No primeiro livro da série psicológica “O Homem Integral” pelo espírito Joanna de Ângelis, a mentora assim se expressa: “Definitivamente, as experiências psíquicas parapsicológicas, e mediúnicas, provocadas ou naturais, têm trazido importante contribuição para equacionar o problema da morte, dando sentido à existência. Conscientizando-se, o homem, da continuidade do ser pensante após as transformações do corpo através da morte da forma, alteram-se-lhe, totalmente, os conceitos sobre a vida e a sua conduta no transcurso da experiência orgânica. De qualquer forma, reservar espaço para o desapego das coisas, das pessoas e das posições, analisando a inevitabilidade da morte, que obriga o indivíduo a tudo deixar, é uma terapia saudável e necessária para um trânsito feliz pelo mundo objetivo”. (2)

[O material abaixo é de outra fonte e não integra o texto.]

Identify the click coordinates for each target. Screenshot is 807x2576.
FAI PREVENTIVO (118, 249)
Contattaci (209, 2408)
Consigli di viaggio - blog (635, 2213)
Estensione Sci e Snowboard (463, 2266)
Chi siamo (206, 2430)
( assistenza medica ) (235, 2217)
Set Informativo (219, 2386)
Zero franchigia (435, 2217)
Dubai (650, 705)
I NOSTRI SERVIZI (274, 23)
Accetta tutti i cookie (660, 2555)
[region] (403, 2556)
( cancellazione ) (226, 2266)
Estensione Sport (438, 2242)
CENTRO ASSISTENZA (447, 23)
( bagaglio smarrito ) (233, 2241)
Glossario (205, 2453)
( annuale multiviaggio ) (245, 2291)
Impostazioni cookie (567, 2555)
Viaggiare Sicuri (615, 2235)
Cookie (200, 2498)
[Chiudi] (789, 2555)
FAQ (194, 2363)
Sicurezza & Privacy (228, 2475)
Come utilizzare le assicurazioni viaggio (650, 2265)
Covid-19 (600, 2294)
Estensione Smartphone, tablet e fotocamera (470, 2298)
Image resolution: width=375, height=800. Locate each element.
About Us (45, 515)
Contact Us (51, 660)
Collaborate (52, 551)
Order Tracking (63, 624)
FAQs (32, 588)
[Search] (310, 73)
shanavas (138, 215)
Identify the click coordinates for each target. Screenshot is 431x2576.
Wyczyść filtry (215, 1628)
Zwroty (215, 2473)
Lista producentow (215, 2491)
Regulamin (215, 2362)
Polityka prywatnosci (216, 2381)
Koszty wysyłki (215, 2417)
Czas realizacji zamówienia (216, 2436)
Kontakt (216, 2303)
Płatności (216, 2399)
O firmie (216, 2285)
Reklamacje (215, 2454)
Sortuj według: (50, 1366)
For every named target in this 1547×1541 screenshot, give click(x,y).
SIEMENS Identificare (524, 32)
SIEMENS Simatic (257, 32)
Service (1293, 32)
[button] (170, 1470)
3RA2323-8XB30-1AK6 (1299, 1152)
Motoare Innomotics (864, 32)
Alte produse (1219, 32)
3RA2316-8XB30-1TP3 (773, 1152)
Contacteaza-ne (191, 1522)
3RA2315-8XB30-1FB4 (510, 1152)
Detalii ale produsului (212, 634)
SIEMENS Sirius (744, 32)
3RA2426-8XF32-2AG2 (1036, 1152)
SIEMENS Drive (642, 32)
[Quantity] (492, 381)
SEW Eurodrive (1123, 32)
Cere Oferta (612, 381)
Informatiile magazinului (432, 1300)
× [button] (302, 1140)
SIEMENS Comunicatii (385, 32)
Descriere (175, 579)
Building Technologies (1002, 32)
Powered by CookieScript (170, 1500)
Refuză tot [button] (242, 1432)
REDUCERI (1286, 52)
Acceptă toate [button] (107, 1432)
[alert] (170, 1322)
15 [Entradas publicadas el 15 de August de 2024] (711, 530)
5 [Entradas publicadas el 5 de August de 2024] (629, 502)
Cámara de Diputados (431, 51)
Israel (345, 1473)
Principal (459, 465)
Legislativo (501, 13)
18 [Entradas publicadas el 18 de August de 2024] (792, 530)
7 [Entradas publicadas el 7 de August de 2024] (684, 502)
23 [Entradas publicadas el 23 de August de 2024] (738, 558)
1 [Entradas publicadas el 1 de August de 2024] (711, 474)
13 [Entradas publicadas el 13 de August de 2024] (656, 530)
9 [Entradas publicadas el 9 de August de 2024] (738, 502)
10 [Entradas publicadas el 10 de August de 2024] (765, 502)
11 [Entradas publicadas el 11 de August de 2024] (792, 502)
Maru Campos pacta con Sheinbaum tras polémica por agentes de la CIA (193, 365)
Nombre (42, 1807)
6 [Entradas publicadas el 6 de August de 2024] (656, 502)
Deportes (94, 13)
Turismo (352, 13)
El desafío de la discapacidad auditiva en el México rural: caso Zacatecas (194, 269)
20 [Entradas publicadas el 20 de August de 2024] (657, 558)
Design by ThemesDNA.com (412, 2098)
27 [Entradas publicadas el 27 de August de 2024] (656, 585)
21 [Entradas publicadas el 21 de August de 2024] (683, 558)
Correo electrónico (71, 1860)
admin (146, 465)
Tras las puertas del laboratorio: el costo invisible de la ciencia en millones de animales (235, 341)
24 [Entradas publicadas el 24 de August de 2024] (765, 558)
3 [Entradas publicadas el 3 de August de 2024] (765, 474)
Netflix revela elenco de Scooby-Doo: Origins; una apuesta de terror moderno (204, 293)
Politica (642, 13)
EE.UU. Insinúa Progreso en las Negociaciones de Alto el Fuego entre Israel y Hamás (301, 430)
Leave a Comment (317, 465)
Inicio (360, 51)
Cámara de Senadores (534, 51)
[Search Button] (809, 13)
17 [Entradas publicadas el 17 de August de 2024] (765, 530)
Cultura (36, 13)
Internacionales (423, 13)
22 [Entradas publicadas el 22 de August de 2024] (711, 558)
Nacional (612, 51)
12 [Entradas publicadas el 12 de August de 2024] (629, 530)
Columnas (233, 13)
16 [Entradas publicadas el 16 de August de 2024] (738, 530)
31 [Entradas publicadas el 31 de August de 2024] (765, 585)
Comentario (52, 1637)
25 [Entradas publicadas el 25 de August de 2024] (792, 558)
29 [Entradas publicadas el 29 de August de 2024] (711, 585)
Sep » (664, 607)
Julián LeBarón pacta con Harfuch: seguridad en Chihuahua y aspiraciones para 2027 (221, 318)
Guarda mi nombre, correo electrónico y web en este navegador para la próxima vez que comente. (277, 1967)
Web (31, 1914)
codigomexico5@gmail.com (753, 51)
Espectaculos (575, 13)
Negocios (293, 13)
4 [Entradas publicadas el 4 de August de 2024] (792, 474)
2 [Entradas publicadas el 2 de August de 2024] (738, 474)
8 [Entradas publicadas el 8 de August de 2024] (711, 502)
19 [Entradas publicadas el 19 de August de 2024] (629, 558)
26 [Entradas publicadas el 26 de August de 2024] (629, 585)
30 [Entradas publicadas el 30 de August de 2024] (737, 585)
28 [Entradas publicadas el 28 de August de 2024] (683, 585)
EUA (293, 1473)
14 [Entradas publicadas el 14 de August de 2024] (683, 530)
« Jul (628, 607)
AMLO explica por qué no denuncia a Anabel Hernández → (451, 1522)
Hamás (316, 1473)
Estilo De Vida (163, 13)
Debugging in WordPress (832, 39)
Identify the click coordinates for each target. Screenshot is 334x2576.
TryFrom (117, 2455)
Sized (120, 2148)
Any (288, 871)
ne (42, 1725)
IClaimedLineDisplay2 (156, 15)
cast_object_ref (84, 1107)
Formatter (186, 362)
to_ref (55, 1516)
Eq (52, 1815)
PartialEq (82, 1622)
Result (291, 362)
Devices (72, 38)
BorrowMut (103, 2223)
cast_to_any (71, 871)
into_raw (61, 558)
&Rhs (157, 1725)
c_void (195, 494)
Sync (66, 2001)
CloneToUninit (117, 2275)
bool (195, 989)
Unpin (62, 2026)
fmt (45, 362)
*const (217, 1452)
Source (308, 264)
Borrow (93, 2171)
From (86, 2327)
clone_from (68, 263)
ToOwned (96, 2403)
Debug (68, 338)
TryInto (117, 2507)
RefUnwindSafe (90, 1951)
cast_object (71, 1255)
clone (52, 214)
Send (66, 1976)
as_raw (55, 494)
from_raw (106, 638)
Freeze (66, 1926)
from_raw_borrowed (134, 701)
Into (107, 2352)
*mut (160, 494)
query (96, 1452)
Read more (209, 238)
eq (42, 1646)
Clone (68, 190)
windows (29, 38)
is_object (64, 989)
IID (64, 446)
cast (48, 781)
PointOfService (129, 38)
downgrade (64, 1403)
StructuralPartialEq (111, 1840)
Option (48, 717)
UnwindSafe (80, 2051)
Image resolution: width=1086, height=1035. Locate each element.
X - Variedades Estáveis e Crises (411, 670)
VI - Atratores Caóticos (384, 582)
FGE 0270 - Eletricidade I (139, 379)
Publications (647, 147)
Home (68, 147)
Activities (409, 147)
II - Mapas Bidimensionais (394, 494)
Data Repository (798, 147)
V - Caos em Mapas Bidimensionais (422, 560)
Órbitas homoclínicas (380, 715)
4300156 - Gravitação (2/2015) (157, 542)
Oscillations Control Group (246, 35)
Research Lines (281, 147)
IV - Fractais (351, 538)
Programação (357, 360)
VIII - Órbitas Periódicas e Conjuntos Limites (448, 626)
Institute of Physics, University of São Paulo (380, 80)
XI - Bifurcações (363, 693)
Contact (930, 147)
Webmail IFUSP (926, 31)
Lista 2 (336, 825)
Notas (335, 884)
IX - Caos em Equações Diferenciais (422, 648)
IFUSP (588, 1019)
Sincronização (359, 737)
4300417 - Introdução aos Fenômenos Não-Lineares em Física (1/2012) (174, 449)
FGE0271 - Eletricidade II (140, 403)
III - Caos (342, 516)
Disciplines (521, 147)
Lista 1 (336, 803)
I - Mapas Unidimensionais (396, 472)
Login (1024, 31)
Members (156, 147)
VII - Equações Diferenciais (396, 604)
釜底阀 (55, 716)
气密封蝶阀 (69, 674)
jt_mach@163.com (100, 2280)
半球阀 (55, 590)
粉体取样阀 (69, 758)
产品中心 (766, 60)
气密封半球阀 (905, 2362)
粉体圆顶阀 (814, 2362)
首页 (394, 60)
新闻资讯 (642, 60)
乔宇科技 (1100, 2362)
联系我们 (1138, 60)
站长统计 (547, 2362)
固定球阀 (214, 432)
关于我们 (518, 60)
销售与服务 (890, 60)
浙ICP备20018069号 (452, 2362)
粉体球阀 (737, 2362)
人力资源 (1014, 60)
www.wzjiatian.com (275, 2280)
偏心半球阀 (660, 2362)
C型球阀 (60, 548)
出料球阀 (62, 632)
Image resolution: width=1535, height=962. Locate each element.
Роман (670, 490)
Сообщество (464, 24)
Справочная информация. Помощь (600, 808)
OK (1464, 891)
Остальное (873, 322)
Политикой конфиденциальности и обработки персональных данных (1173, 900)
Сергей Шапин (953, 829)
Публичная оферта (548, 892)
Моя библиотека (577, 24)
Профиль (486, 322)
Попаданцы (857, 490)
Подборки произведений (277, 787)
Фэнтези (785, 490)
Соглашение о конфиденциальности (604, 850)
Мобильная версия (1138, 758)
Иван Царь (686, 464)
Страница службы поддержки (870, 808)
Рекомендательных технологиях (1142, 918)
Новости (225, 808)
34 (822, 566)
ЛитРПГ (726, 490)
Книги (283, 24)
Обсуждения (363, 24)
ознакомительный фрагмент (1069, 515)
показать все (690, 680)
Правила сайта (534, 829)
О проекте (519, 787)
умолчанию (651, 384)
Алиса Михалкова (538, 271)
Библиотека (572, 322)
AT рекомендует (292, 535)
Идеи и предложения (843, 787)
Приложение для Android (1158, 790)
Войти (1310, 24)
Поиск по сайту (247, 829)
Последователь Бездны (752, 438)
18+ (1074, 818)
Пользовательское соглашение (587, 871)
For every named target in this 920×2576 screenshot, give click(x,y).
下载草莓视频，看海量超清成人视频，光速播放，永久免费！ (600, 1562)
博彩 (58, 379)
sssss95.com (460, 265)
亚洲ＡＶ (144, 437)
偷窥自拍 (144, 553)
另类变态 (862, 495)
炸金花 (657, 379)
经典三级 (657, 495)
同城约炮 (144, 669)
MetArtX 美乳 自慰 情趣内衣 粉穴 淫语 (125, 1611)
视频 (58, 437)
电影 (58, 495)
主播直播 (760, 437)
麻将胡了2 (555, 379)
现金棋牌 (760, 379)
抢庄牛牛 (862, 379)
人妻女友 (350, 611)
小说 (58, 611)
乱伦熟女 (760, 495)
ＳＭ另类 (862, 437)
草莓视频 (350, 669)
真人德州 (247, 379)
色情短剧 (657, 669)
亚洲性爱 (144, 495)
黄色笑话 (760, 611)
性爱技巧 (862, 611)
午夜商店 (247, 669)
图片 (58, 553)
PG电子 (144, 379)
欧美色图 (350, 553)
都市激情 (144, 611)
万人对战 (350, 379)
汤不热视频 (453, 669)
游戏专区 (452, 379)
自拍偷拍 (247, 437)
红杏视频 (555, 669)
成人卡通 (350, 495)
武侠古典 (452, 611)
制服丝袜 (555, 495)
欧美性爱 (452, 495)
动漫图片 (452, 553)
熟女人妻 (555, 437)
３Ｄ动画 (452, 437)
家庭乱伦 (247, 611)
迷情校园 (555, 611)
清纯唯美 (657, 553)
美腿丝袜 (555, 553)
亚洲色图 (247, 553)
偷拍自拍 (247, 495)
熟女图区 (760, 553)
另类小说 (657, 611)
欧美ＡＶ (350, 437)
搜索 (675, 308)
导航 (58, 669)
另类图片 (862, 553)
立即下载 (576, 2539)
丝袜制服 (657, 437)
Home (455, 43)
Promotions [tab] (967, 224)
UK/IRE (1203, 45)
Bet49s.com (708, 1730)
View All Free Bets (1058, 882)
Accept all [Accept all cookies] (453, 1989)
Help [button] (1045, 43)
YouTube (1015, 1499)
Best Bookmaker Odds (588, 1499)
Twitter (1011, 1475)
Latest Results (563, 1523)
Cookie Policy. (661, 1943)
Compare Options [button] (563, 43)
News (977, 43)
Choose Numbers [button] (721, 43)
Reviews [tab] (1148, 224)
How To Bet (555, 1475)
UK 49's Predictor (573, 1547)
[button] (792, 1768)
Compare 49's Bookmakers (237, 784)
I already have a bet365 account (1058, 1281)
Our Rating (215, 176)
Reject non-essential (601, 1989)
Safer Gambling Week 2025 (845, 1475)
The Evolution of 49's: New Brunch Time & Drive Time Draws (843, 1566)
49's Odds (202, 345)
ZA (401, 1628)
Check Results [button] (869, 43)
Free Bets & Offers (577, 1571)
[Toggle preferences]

Certamente, nenhum de nós deseja acelerar o carimbo do passaporte de volta à espiritualidade. No entanto, por sabermos ser inevitável esse retorno, rogamos ao Pai que seja feito a sua vontade. Mas que possamos ainda ter tempo suficiente para dar curso aos ajustes que se fizerem necessários, para uma vida repleta de atividades no caminho do amor ao próximo e saúde espiritual.

Bibliografia

(1) Freud, Sigmund, Obras Completas, Imago, 1969, volume XIV, páginas 275/6.

(2) Ângelis, Joanna, Franco Divaldo, O Homem Integral, LEAL, 1ª edição 1990, página 140.